Saved entries
---

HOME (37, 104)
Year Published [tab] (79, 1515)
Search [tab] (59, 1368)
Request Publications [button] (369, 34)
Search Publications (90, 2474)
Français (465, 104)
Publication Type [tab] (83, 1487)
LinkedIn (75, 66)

---

**What you are asked to do:**
Would you restate word for word every line from the one holding "Year Published [tab] (79, 1515)" to the end of the entries, both ends included?

**Answer area:**
Year Published [tab] (79, 1515)
Search [tab] (59, 1368)
Request Publications [button] (369, 34)
Search Publications (90, 2474)
Français (465, 104)
Publication Type [tab] (83, 1487)
LinkedIn (75, 66)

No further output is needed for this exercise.